Não tem sentido, portanto, querer humanizar ou reformar o

capitalismo. Este sistema econômico-social é irreformável, seu

fundamento é a exploração do trabalho e a acumulação privada

de riquezas. As tentativas, desde o século XIX, de reformar o

capitalismo e criar limites humanitários à sanha de lucro do

capital não conduziram senão à impotência. O ideal de um

capitalismo organizado, racional e mais humana naufragaram em

crises, guerras, revoluções e contrarrevoluções, isto é, foi o

imperialismo que se impôs como fase de decadência do

capitalismo. As conquistas obtidas pela classe operária e demais

explorados foram resultado do avanço de suas lutas e de sua

organização política. Nas condições desfavoráveis da luta de

classes para os trabalhadores, quandos estes retrocederam

política e organizativamente, a burguesia não vacilou em destruir

as conquistas sociais.

Marx e Engels compreenderam o caráter irreformável do

capitalismo e as tendências imanentes às suas contradições

econômico-sociais, que criavam as condições objetivas para a

superação da sociedade de classes. O caráter cada vez mais

social da produção e do trabalho, a internacionalização das

relações econômicas, o avanço da indústria, da técnica e da

ciência são as condições materiais para a construção de uma

nova sociedade. Mas não são suficientes. O capitalismo, por

mais que decaia em crises, fome, miséria, opressão e destruição

ambiental, terá de ser derrubado por obra da classe operária e

da maioria explorada da sociedade. O avanço da barbárie em

todo o mundo, com as guerras, o desemprego e as condições de

miséria dos povos deixam claro a necessidade de uma via

socialista para responder ao atual estado de coisas.

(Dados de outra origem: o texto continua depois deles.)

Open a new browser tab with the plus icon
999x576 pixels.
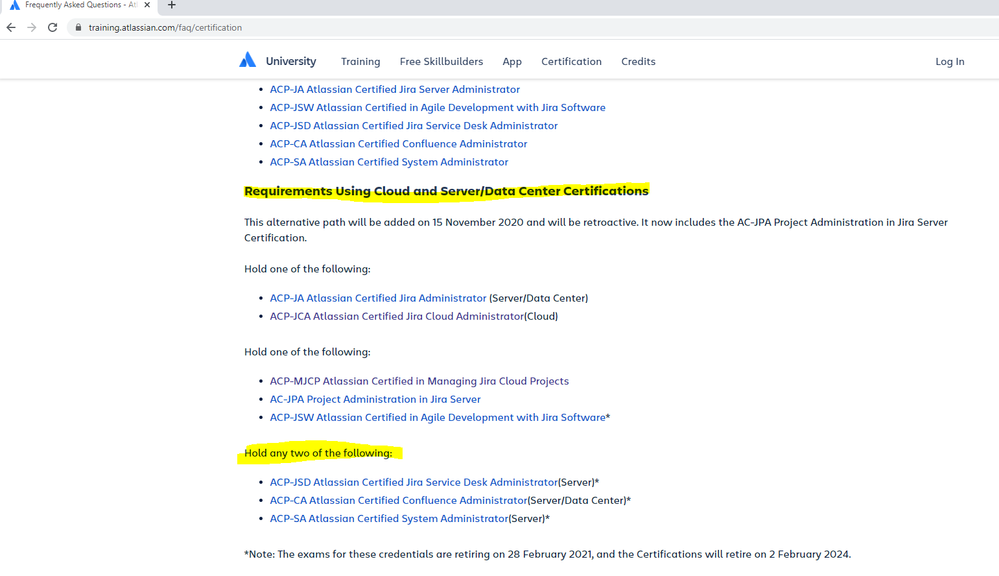click(x=170, y=8)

O desenlace da crise mundial do capitalismo passa, portanto,

pela organização política da classe operária e da maioria

explorada em partido político próprio, que tenha como referencial

a estratégia do socialismo, isto é, da revolução proletária e da

conquista do poder, para reorganizar a sociedade e a economia

em bases coletivas, voltando a produção da riqueza e as forças

produtivas para as reais necessidades dos trabalhadores. Sem a

satisfação da condição subjetivo, a constituição da classe

operária em partido político e o avanço da consciência de classe

sobre a necessidade de tomar os destinos da sociedade e da

economias em suas mãos não há como superarmos o

capitalismo e abrir uma nova etapa na história da humanidade, o

socialismo.

Marx e Engels mostraram um caminho sólido para a vitória: a

articulação indissolúvel entre teoria e prática, entre as idéias e a

ação, entre o conhecimento e a realidade, que se pretende

transformar. Eis a tarefa colocada: assimilar o marxismo e,

dialeticamente, atuar na luta de classes.